**EXERCISE DESCRIPTION**
For every line that contains the string "agent", pull that line out of the material below.

**INPUT MATERIAL**

+ + + + + + +

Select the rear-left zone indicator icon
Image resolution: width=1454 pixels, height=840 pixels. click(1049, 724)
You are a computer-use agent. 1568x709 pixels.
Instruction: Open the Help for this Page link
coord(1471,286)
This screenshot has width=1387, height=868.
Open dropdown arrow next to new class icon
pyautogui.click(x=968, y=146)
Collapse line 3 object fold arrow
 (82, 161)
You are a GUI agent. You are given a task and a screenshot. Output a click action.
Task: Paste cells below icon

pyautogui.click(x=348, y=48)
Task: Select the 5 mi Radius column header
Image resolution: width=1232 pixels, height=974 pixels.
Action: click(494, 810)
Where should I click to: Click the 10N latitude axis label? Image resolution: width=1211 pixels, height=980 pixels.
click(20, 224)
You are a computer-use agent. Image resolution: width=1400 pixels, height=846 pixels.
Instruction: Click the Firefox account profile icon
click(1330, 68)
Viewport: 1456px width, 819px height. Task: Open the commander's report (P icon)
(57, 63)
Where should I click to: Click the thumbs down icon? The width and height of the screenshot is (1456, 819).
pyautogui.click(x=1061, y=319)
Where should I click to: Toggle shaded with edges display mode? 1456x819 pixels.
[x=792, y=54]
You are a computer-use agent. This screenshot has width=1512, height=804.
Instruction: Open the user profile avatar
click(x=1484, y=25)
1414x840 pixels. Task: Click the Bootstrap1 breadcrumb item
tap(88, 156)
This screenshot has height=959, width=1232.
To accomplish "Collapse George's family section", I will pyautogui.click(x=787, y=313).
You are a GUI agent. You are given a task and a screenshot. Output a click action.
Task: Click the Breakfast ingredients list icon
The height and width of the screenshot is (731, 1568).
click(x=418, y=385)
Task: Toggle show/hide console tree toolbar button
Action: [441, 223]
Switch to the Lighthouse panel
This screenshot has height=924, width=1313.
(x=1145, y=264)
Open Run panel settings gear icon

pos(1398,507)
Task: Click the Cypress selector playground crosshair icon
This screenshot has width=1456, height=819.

+ + + + + + +

**EXERCISE ANSWER**
You are a computer-use agent. 1568x709 pixels.
You are a GUI agent. You are given a task and a screenshot. Output a click action.
You are a computer-use agent. Image resolution: width=1400 pixels, height=846 pixels.
You are a computer-use agent. This screenshot has width=1512, height=804.
You are a GUI agent. You are given a task and a screenshot. Output a click action.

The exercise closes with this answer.